When she arrived in Afghanistan in January 2013, she said she and her fellow soldiers thought the war was almost over.
“We were under the impression that we were pulling out of Afghanistan shortly after we (left) in 2012. A lot of us thought of ourselves as the ‘clean-up crew’,” she said.

When she returned home to West Michigan, she slowly realized that wasn’t the case.
“When I got back, I took a job in a call center, and it just really surprised me that … these soldiers were calling to cancel their cable because they were being deployed to Afghanistan,” Walters said.
She grew frustrated watching more and more people get deployed to Afghanistan.
“It didn’t seem like we were making progress and then all of the sudden it’s 10 years later and we’re still there,” she said.
When the U.S. finally announced its plans to withdraw from Afghanistan in 2021, Walters said it was about time. But she said how it was carried out was hard to watch.
“I’ve kind of just tuned it out ever since I heard what was going on at the (Kabul) airport,” she said.
While trying to focus on all the good her unit accomplished on the ground, she can’t help but think of the Afghan people and allies left behind.
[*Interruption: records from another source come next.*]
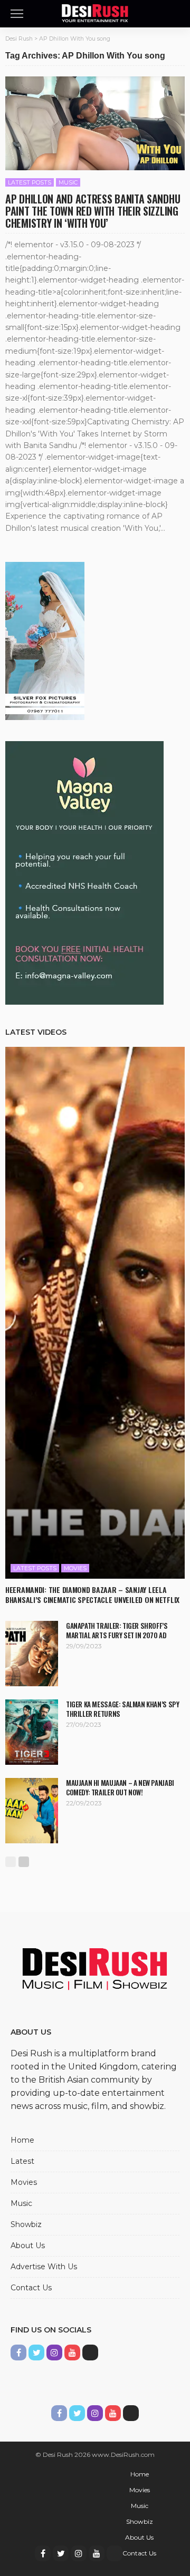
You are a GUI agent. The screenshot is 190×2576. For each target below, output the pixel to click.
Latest (22, 2161)
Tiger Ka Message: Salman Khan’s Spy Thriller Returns (122, 1709)
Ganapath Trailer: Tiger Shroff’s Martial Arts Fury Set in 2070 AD (117, 1630)
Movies (75, 1568)
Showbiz (26, 2224)
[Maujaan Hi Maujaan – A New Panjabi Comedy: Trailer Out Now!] (31, 1810)
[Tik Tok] (90, 2352)
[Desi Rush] (95, 12)
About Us (28, 2245)
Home (22, 2140)
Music (68, 182)
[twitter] (36, 2352)
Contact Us (31, 2287)
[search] (176, 13)
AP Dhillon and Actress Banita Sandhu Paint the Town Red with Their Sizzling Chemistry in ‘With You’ (92, 211)
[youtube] (72, 2352)
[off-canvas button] (17, 13)
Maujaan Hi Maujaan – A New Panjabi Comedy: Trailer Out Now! (120, 1787)
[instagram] (54, 2352)
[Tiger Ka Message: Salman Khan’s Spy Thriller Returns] (31, 1732)
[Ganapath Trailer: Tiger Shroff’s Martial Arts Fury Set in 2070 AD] (31, 1653)
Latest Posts (29, 182)
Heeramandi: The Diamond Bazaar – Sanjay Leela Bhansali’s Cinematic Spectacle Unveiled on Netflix (92, 1594)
“On an individual level, I feel that we definitely changed lives,” Walters said. “I’m so grateful to see the interpreters I worked with are back in the states.
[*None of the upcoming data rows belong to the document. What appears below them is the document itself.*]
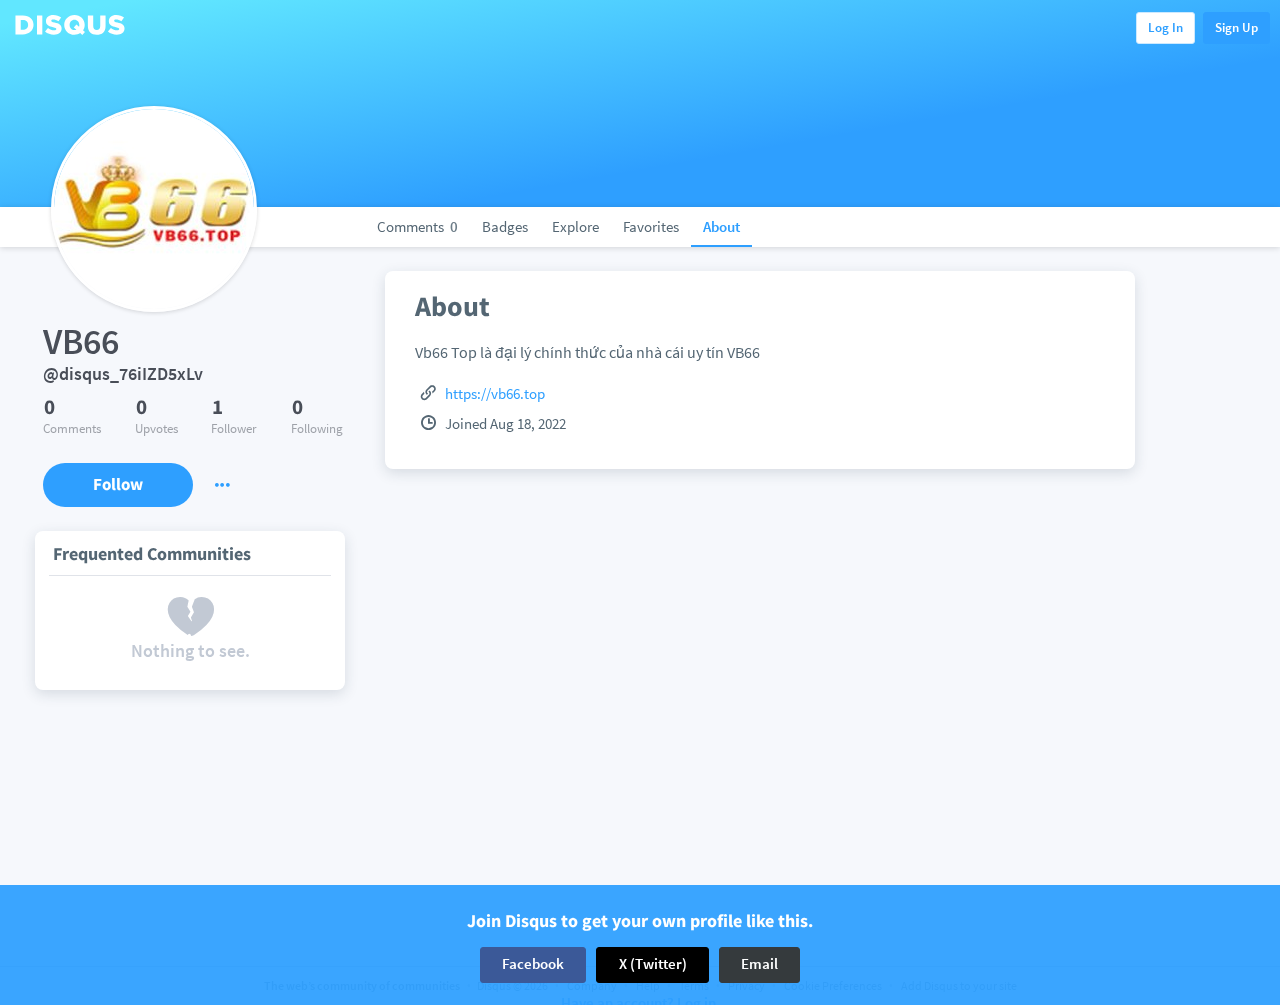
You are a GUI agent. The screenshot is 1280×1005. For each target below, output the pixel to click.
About (721, 226)
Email (759, 964)
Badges (505, 226)
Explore (575, 226)
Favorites (651, 226)
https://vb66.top (495, 393)
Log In (1165, 27)
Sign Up (1236, 27)
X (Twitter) (653, 964)
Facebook (533, 964)
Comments (417, 226)
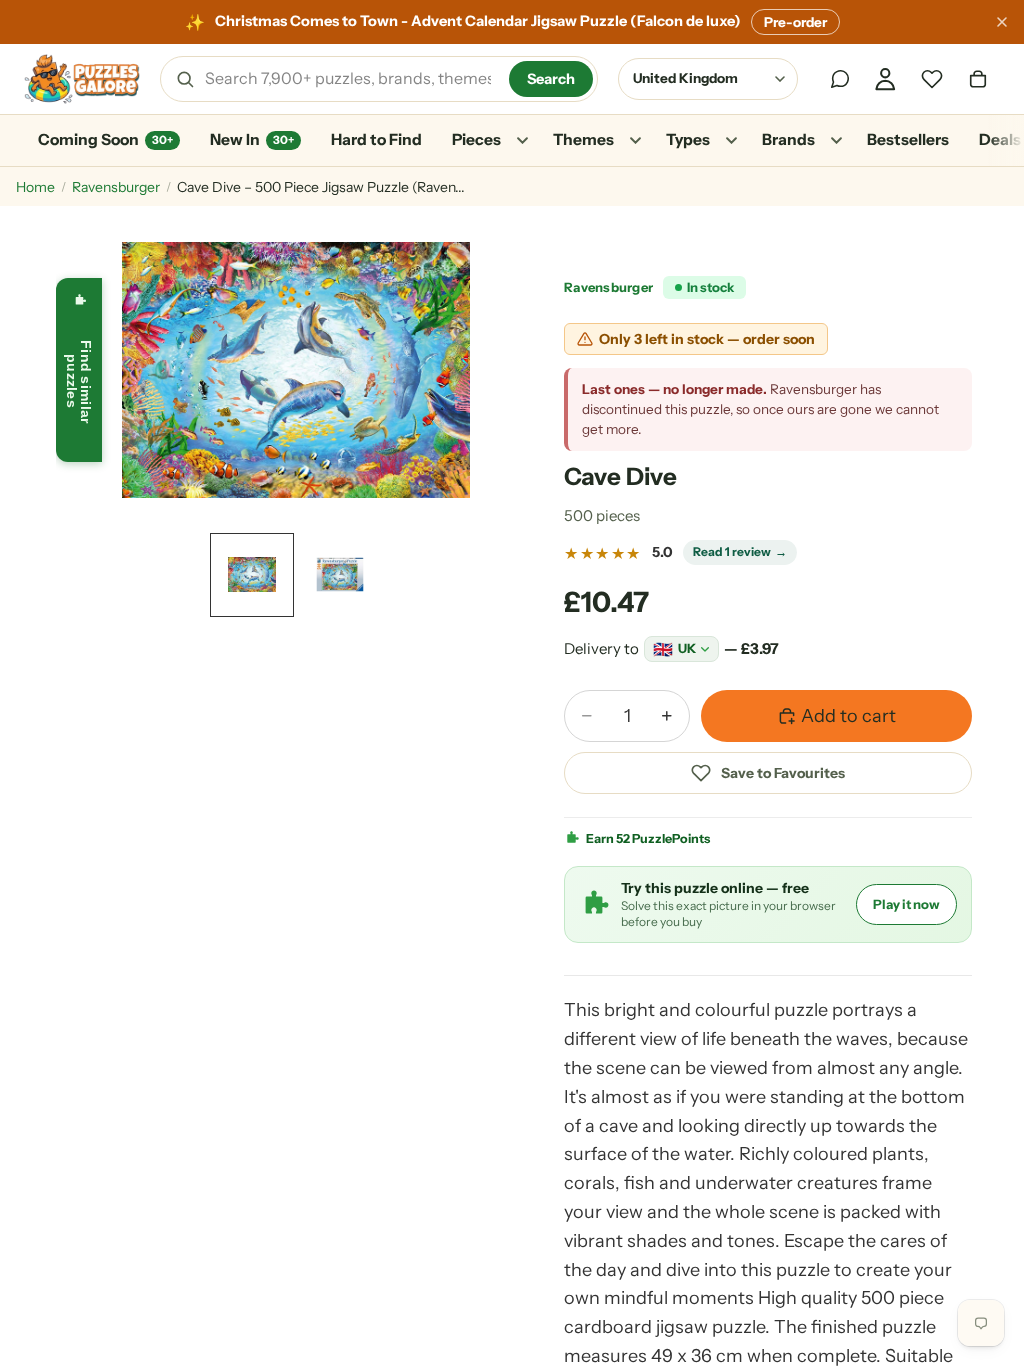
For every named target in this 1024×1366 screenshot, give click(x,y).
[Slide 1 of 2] (252, 575)
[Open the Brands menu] (836, 141)
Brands (788, 139)
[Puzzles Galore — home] (82, 79)
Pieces (476, 139)
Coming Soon (105, 139)
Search (551, 79)
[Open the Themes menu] (635, 141)
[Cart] (978, 79)
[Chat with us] (840, 79)
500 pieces (602, 515)
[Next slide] (470, 370)
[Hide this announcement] (1002, 22)
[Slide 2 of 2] (340, 575)
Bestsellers (908, 139)
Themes (583, 139)
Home (35, 187)
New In (252, 139)
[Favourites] (932, 79)
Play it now (906, 904)
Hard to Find (376, 139)
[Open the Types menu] (731, 141)
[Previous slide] (122, 370)
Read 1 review (740, 551)
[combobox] (350, 79)
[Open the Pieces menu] (522, 141)
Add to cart (848, 716)
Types (688, 139)
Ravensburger (116, 187)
But, she continued, “in the long-term picture, I don’t think we left (Afghanistan) better than we found it.”
MATHIAS MAPES-PEARSON: 2013-2018
After graduating from Rockford High School in 2013, Mathias Mapes-Pearson enlisted in the U.S. Marine Corps. He was first deployed to regions within Europe and Africa to reinforce and protect American embassies. Around 2017, he was sent to Afghanistan.
“My main mission was to protect those marines that were advising the Afghan army units,” he said.

Even then, he said, it was hard to see a winning way out. Nonetheless, he continued to serve his country, fighting in a war that had been going on since he was 7 years old.
“We defeat the Taliban and they went away for a little bit and then they resurge and it’s just this constant cycle where you’re not necessarily getting anywhere,” Mapes-Pearson recalled.
While the decision to withdraw U.S. troops from Afghanistan seemed inevitable, he said its execution was horrifying.
“You have people literally bum-rushing a gate (at the airport), you don’t know who’s who,” he said. “It was chaotic and unfortunately it led to what happened.”
While the weight of the withdrawal weighs heavy on all three veterans’ hearts, they remain proud of their service.
“At the time when we were in control of Kabul, girls were going to school and women were allowed to walk around and express themselves freely,” Mapes-Pearson said. “They got a taste of what that’s like and whether or not they’re able to do anything with that, that’s what the future will be, but I think in that sense it was worth it.”